Metal complexes with mitochondria-targeting ability, such as those of Pt, Au, Ru, or Ir, have become an attractive class of complexes for cancer therapy with a diverse mechanism of action (MoAs) [11], [12], [13], [14]. Wang et al. developed a triphenylphosphonium-modified terpyridine Pt(II) complex (TTP) exerting strong inhibition to both mitochondrial and glycolytic bioenergetics, thus inducing cell autophagy [15]. Chao group prepared a mitochondria-localized Ir(III) photosensitizer, which could produce singlet oxygen and superoxide anion radicals, and evoke the ferroptosis of the cell death [16]. Our group previously designed a novel rhein-based cyclometalated Ir(III) complex, Ir-Rhein, which could also accumulate in mitochondria, effectively inhibit metabolic adaptations, and overcome metallodrug resistance through mitophagy [17]. Even though various mitochondria targeting metal complexes have been reported, it remains a great challenge to simultaneously inhibit the dual of the OXPHOS and glycolysis and activate multiple synergistic cell death pathways, evenly realize the suppression of the cancer cell progression.

Vitamin E analogues, with α-tocopheryl succinate (α-TOS) as a prototype complex, have exhibited the capacity to selectively trigger mitochondrial apoptosis in tumor cells [18]. Previous mechanism studies revealed that α-TOS localized to mitochondria due to interactions with the ubiquinone-binding sites of respiratory chain complex II, subsequently inducing reactive oxygen species (ROS) elevation and cell death [19]. For example, the Lippard group reported two α-TOS-decorated Pt(IV) complexes significantly facilitate the cellular uptake of Pt(IV), resulting in the DNA damages and mitochondria damages simultaneously [20]. However, the potential to influence both the mitochondrial metabolism pathways of α-TOS was still unrevealed.

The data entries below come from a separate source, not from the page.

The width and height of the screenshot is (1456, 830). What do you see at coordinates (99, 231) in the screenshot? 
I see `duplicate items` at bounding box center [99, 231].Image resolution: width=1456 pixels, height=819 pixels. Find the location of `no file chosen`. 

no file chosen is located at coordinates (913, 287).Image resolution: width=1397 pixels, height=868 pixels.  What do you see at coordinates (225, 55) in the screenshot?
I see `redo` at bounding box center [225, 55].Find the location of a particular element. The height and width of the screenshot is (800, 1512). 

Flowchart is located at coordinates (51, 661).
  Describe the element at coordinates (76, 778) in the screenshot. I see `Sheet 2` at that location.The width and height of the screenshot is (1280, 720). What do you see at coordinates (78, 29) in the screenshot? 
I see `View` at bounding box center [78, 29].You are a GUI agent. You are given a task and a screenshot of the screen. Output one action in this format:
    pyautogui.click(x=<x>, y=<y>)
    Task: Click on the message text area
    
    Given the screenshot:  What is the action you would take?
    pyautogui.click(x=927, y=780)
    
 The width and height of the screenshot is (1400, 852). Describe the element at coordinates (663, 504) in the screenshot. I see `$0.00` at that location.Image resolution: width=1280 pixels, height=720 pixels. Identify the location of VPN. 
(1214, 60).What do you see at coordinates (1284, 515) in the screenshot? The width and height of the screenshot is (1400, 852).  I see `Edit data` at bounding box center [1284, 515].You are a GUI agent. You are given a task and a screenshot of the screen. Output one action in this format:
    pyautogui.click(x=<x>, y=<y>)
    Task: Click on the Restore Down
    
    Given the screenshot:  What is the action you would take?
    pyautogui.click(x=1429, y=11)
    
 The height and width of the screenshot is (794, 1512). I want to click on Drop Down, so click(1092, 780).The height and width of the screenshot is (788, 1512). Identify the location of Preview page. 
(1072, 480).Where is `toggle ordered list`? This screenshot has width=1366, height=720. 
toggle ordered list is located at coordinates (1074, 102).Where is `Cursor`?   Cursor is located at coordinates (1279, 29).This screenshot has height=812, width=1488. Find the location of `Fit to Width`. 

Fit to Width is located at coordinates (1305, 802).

Herein, we combined α-TOS and cyclometalated Ir(III) complex to form mitochondria targeting complexes Ir1, Ir2 to investigate the potent to dual inhibit of OXPHOS and glycolysis (Scheme 1). The α-TOS-free complexes Ir1a and Ir2a were also synthesized as the control. The introduction of α-TOS fragment effectively enhanced the lipid solubility and facilitated the mitochondrial targeting. Complex Ir2 exhibited the highest cytotoxicity against the human cancer cells and induced significant ROS production, and decreased mitochondrial membrane potential. Furthermore, Ir2 strongly inhibited both mitochondrial and glycolytic bioenergetics, resulting in a significant blockage of the ATP production of cancer cells, ultimately evoking the cell death with a synergistic mode of apoptosis and autophagy. The promising anti-tumor capacity of Ir2 was also observed in the 3D multicellular tumor spheroids model. This study not only presents a successful anti-cancer metal complex therapeutic agent with dual suppression of OXPHOS and glycolysis, but also further underscores the efficacy of mitochondria targeting strategies in cancer treatment.